The Double-Edged Sword of Financial Leverage
But before you think that this will be like shooting fish in a barrel, let’s think about the risk. The factor that is largely driving the returns in the above example is the heavy use of borrowed money, otherwise known as financial leverage. This works both ways, of course. Leverage can magnify both gains and losses.
If in the above example, earnings and business value were to decline, you could easily find yourself “upside down” on the loan, meaning that the loan balance exceeds the value of the business. In this scenario, the lender has the right to seize the business and force a sale. In that case, you’ll likely face a complete wipeout of your equity investment. You’ll also be on the hook for the difference should the sale proceeds fall short of the outstanding loan balance. SBA loans are full recourse to the borrower, meaning that the borrower must personally guarantee the loan. It is only if the borrower is unable to satisfy the outstanding balance through personal resources that the SBA steps in to compensate the lender.
What about owner financing? Yes, owner financing can be structured without a personal guarantee from the buyer. For a seasoned business with an established earnings record, the outgoing owner is unlikely to hold a note on more than a small portion of the purchase price. That said, partial seller financing is a good idea, if it is available.

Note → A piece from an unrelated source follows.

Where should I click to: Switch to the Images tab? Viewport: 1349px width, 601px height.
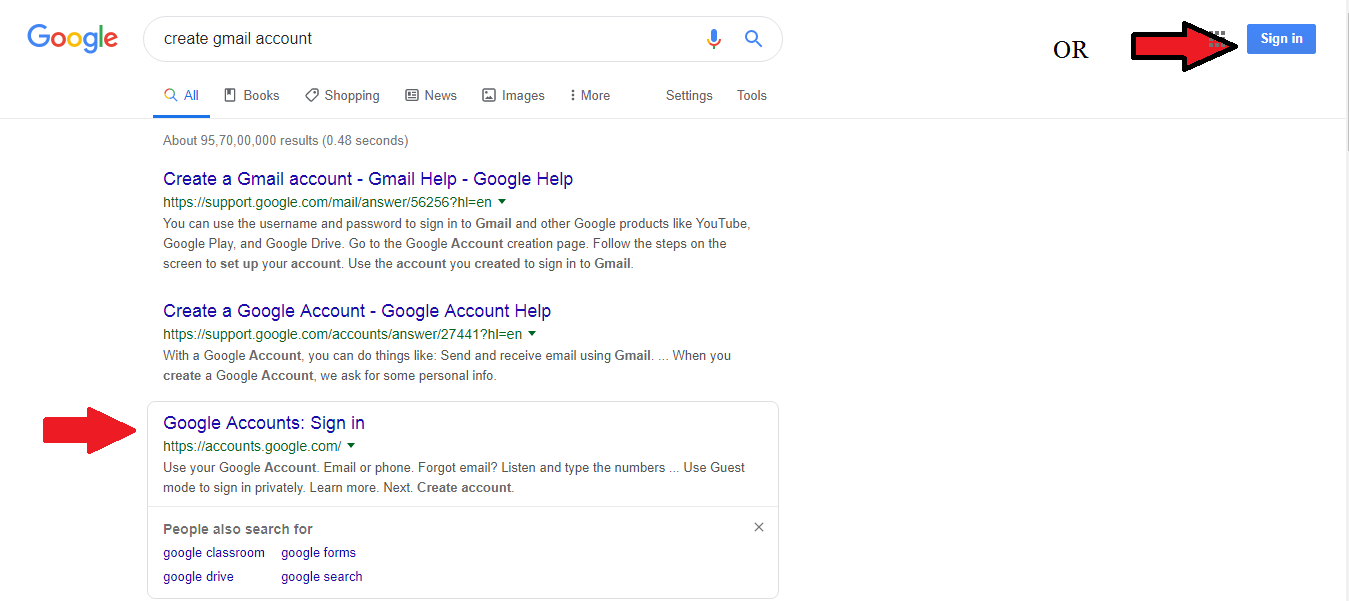[513, 96]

A Balanced View of Acquisition Entrepreneurship
My point is not to dissuade anyone. I have met and worked with many acquisition entrepreneurs who have built businesses with eight or even nine figures of revenue and did using mostly borrowed money. I know of few other avenues for building so much wealth in such a short period of time. But acquisitions are no more of a “free lunch” than any other investment.
(If it sounds like I’m speaking from experience in warning about the use of debt, I am. I’ve been on the wrong side of leverage more times than I would like to admit.)
Summary
Small business acquisitions can be a powerful path to wealth creation, especially when paired with strong cash flow and strategic use of leverage. But the upside often overshadows the risks in popular discourse. This post aims to rebalance that narrative by highlighting the dangers of financial leverage. While the math can look compelling, leverage magnifies both gains and losses. If things go south, the consequences can be severe, including personal liability and total equity wipeout. A more nuanced, risk-aware approach is essential for acquisition entrepreneurs who want to build something durable.
Key Takeaways
- Leverage drives returns—but also risk. The example shows how borrowed money can supercharge equity growth, but it also exposes you to downside scenarios that can be catastrophic.
- SBA loans are full recourse. If the business falters, you’re personally on the hook—not just for your equity, but for the entire loan balance.
- Owner financing can reduce risk—but is rarely sufficient. Partial seller financing may help, but most sellers won’t carry a large portion of the deal.
- Cash flow isn’t a guarantee. Even seasoned operators can misjudge performance, and small businesses are vulnerable to market shifts, operational hiccups, and leadership transitions.
- A balanced perspective is critical. Influencers often emphasize the upside. As someone who’s seen both sides of leverage, you’re advocating for a more honest conversation.